『一人は、寂しい……』
「佐加江!」
テープを破き、洞窟へ入って来た青藍に佐加江は首を横へ振った。そして「大丈夫だ」と視線を交わし、微笑む。
「僕もずっと一人だった。友達の真似をして、おじさんのこと『お父さん』って呼びたかったんだ」
腰に絡みついていた手が、蟻が巣食ったようにサラサラと崩れはじめていた。天気が悪い時は今だに疼く首の傷をグッと絞められ、本気で連れて行こうとしているようだった。
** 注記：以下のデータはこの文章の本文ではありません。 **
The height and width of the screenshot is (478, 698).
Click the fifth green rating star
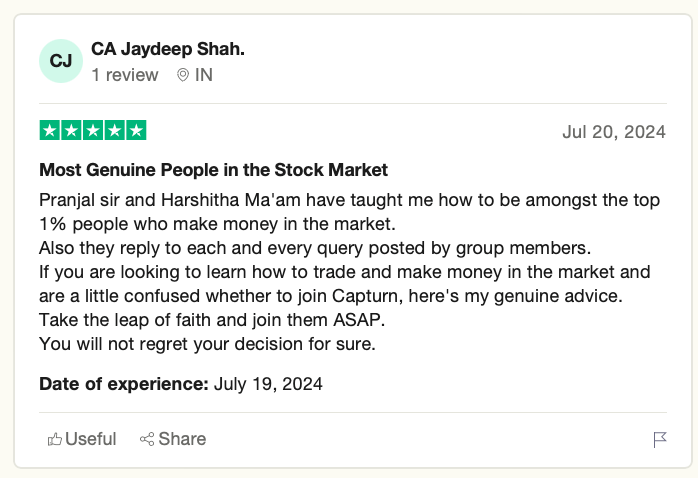137,130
「おじさんに育てて、もらって。感謝してる、大好きだった」
そろそろ限界だろうと、青藍が佐加江の手首を掴むと首にある手が一層、強くなる。
「……ッ」
うなじにきつく噛み付かれた。絞め上げる手が一気に緩み、佐加江は咳き込みながら地面に倒れこむ。そして、オメガの骨が掘り起こされた手前から二番目の穴へ黒い影が入って行った。
普段、墨色の紋が燃えるように赤い。
「私の紋は、怨霊にも効果があるのですね」
佐加江の視線の先には髑髏が、こちらを向いて鬼笛を咥えていた。
「見つけた」
四つん這いのままそこへ寄り、あごの骨に手を添えて鬼笛を取り出すと、歯列の跡がくっきりと残っていた。
「佐加江、外へ出ましょう」
「青藍、何を持っているの?」
煤けた玉を手にしていた青藍が両手で磨きあげるようにそっと撫でると、それはやがて青白く鈍色の光を放っていた。
「あの男の御霊です」
「おじさんの……」
「元はこんなに綺麗なのに、いろんなものに憑かれて汚れていました」
青藍に渡された御霊を両手で包み込むと温かく、とても懐かしい感じがした。